→ **Passage shown**:
:::
In a previous essay, I described what I called the "ecstatic heresy."(1) This heresy was first developed by Schleiermacher, advanced by thinkers like Tillich and Macquarrie, and it is the primary theological heresy devastating the Episcopal Church. In another essay I also theologically analyzed the public statements of the Presiding Bishop.(2) I analyzed his thought because he, probably more than anyone, represents what people in ECUSA feel and think. His theology, like that of many in the leadership of the Episcopal Church, is a version of the ecstatic heresy. This present essay presupposes the two previous essays. Among other things, I make a number of claims as to the theology of the Presiding Bishop. I have substantiated those claims in full, and the evidence can be found on my web site.(3)

In this essay, I shall discuss the theology of Karl Barth, that of the Presiding Bishop, and that of the German Christians. The three are related. The German Christians were those who subverted the Christian Churches in Germany at the time of Hitler. Like the Presiding Bishop, they affirmed a version of the ecstatic heresy. The chief theological opponent of the German Christians was Karl Barth. He developed the ideas that countered the Nazi subversion of the Church and his theology is directly relevant to the theological issues that face the Episcopal Church today.

In making a comparison between the Presiding Bishop and the Nazi Christians, I run the risk of being read as if I am saying they are the same. They are not the same. The Presiding Bishop is not a Nazi. His politics, for example, are of the left. The Nazis were on the right. It must be said, however, that the Church can be corrupted as easily by something sweet and soft on the left as it can by something hard and brutal on the right. Both, however, both right and left, can be embraced by the ecstatic heresy. That is why it is such a brilliant heresy, so pervasive and so elastic. My only claim is that the theological ideas of the German Christians and a powerful theological perspective within ECUSA are both versions of the same heresy. To show this, I will begin by summarizing three aspects of Schleiermacher's theology, as well as its reflections in the thought of the Presiding Bishop.


The Ecstatic Heresy
Schleiermacher and The Presiding Bishop

First, Schleiermacher did not really distinguish between God's act of creation and his act in incarnation.(4)  For him, the incarnation is simply a moment of creation; a place where the Infinite became visible in the finite, along with all the other times and places where the Infinite appears. In a similar way, the Presiding Bishop does not distinguish between creation and incarnation, but views the incarnation as a symbol that all of creation is revelatory.

Secondly, Schleiermacher did not believe that the ordinary language of life, the language we used to describe and relate to objects, could be used of God. Nor did he believe that God could speak in words we could understand. In his view, language relating to God is symbolic. The words ultimately refer to a mystery, something beyond language. Similarly, the Presiding Bishop believes that God is a mystical ground or "sky" which harmonizes all things, including beliefs that contradict at the level of language. In his words,

How we all fit together, how our singularities are made sense of, how our divergent views and different understandings of God's intent are reconciled passes all understanding. All that we can do is to travel on in faith and trust, knowing that all contradictions and paradoxes and seemingly irreconcilable truths which seem both consistent and inconsistent with Scripture are brought together in the larger and all embracing truth of Christ, which, by Christ's own words, has yet to be fully drawn forth and known.(5)
:::
Dataset rows
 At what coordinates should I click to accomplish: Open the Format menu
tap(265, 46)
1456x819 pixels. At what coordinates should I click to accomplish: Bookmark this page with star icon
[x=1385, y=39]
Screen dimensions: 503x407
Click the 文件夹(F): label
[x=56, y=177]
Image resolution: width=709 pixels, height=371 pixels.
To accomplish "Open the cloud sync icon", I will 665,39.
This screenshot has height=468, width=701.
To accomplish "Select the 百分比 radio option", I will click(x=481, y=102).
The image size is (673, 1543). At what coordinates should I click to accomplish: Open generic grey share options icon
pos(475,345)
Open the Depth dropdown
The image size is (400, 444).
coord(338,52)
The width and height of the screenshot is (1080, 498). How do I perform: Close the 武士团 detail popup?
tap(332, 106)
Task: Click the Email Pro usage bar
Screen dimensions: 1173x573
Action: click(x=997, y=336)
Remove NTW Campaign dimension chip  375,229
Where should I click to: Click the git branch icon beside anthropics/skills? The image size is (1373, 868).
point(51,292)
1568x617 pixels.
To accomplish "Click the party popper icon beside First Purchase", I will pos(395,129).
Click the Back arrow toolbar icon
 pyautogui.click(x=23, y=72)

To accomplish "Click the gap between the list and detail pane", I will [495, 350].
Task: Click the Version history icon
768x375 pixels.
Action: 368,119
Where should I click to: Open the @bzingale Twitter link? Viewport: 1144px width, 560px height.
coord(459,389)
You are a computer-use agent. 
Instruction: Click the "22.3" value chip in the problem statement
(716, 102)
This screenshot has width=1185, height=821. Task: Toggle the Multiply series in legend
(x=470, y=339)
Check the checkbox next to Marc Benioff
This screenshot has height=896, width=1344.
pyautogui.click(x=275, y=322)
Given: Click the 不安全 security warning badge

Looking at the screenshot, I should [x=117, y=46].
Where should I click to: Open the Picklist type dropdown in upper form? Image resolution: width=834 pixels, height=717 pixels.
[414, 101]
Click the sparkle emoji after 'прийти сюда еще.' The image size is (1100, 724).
:::
→ **What you need to do**: Please copy word for word the part of the ecstatic heresy essay that begins with "First, Schleiermacher did" and stops after "creation is revelatory.".

→ **Solution to this exercise**:
First, Schleiermacher did not really distinguish between God's act of creation and his act in incarnation.(4)  For him, the incarnation is simply a moment of creation; a place where the Infinite became visible in the finite, along with all the other times and places where the Infinite appears. In a similar way, the Presiding Bishop does not distinguish between creation and incarnation, but views the incarnation as a symbol that all of creation is revelatory.